Nylon is een polymeer geclassificeerd als polyamide dat in 1934 werd ontdekt door Wallace Hume Carothers; het wordt geproduceerd als vezel en plastic, afhankelijk van de verwerkingsomstandigheden [1]. Commercieel zijn er verschillende soorten nylon, nylon 6, nylon 66, nylon 6, 10, enz., die de functionele amidegroep (–CO-NH-) [2] gemeen hebben. Dit polymeer wordt gebruikt om geblazen films en monofilamenten te produceren door middel van spinprocessen en het kan worden gecopolymeriseerd. Dat is het geval met nylon 6/66 dat wordt geproduceerd om de smelttemperatuur te verlagen in vergelijking met nylon 6. In de afgelopen jaren is nylon gebruikt in meerdere toepassingen, zoals dameskousen, parachutes, ritsen, vislijnen, bruidssluiers, tapijten , muzikale snaren en touw [3].

Conventionele transformatieprocessen voor filament en nylondraad zijn natspinnen, droogspinnen en gelspinnen en maken het mogelijk om filamenten met een diameter van 20 tot 400 m te vervaardigen [4]. Deze processen, die worden uitgevoerd vanuit polymere oplossingen, zijn afhankelijk van de concentratie, aangezien hun variatie de rekverhouding en bijgevolg de mechanische eigenschappen van de vezels beïnvloedt [5].

Het elektrospinproces [6] wordt gebruikt, zelfs op nanometerschaal, om nylonvezels met een kleinere diameter te krijgen [7]. Het maakt het ook mogelijk om polymere nanovezels te maken met polariteiten, porositeiten en instelbare diameters die bovendien kunnen worden aangepast aan een breed scala aan maten en vormen. Bovendien is het door het gebruik van deze techniek mogelijk om de eigenschappen, functionaliteit en samenstelling van de nanovezels te regelen door middel van de polymeerconcentratie en elektrospinparameters [8]. Ramkrisna et al. [9] bevestigen dat het morfologische resultaat van het elektrospinproces een hoge concentratieafhankelijkheid vertoont, net zoals bij conventionele spinprocessen [5]; aangezien een hogere concentratie leidt tot een hogere viscositeit in de polymeeroplossing, evalueert de studie van dit artikel de concentratie van het polymeer als unieke variabele in een unifactorieel ontwerp. Dit is belangrijk om de mogelijkheid van uitvoering op industriële schaal te evalueren.

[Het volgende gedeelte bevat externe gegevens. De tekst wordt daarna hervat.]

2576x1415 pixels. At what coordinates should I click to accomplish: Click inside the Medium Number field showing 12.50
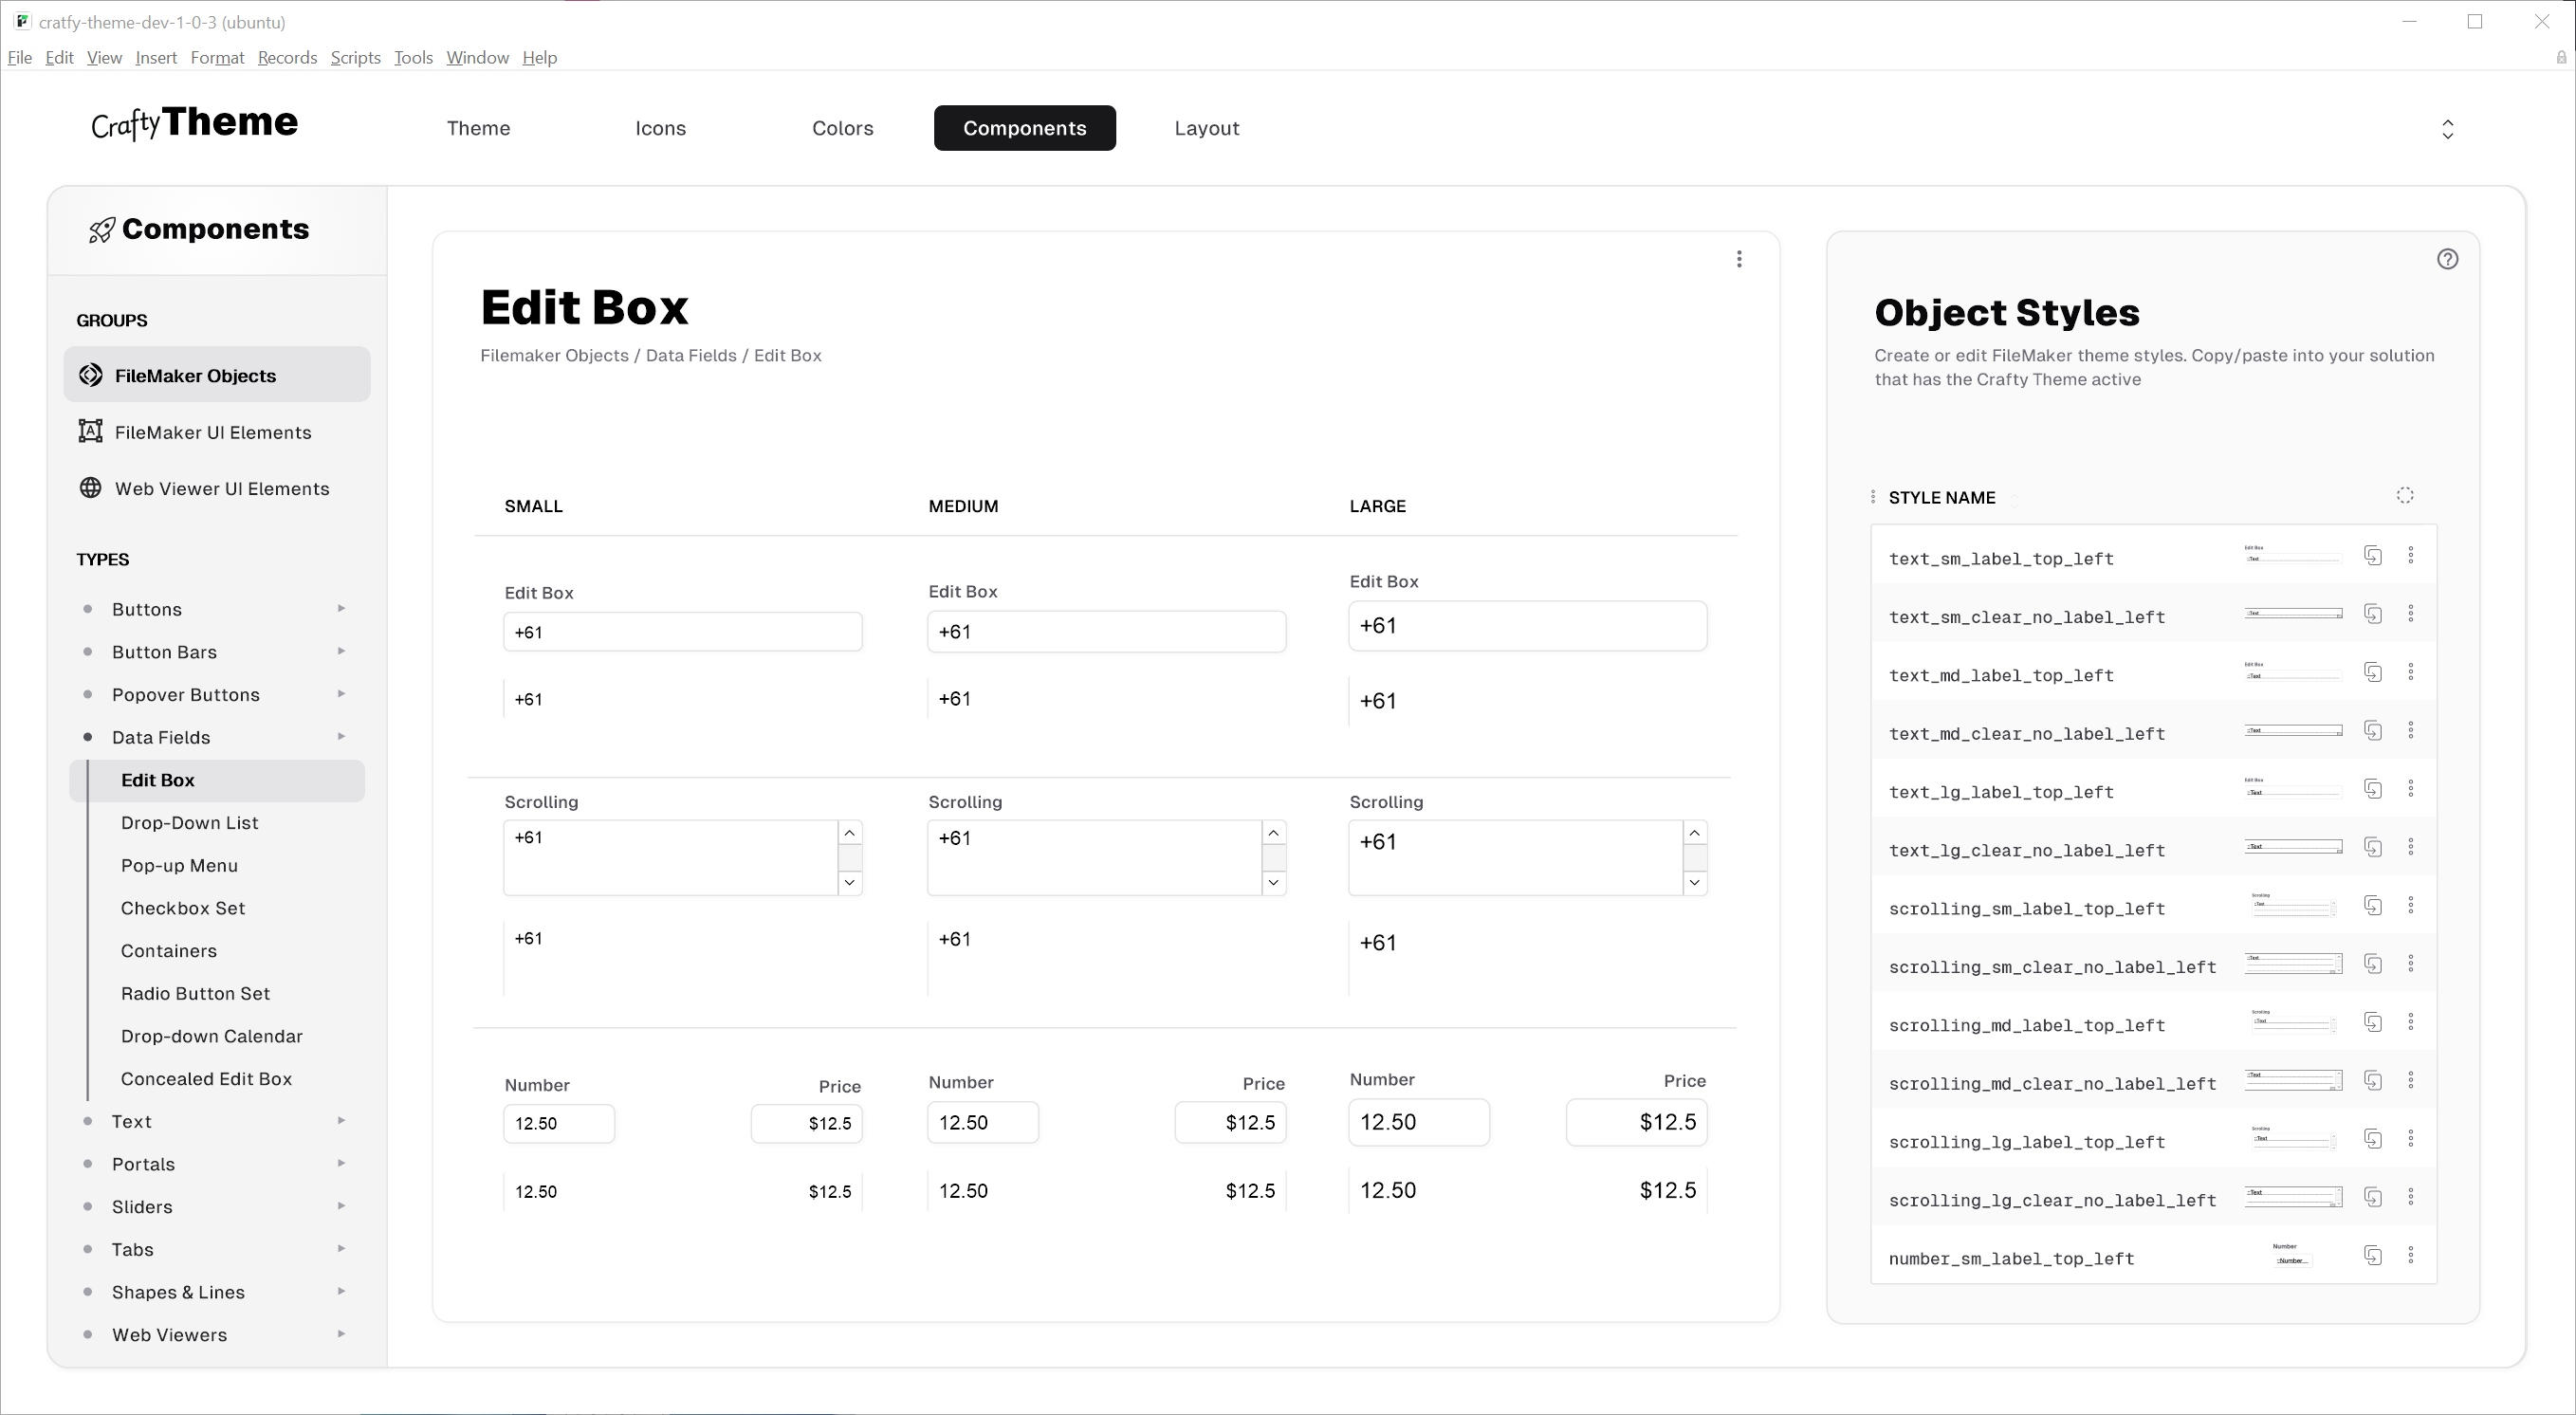pyautogui.click(x=983, y=1122)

Polymere nanovezels verkregen door middel van elektrospinnen kunnen op veel gebieden in de industrie worden gebruikt:steigers, sensoren, filters, membranen, batterijen, beschermende kleding, wondverband en katalysator [10]. Op textielgebied worden nanovezels gebruikt om specifieke functionaliteiten te krijgen zoals zelfreinigende stoffen, virus- en bacterieafstotend, temperatuurregeling, sensoren en filters [11]. Er zijn ook enkele andere textieltoepassingen gerapporteerd als antibacteriële kleding [12], wondverband [13] en beschermende kleding [14] dankzij hun chemische eigenschappen en mechanische sterkte.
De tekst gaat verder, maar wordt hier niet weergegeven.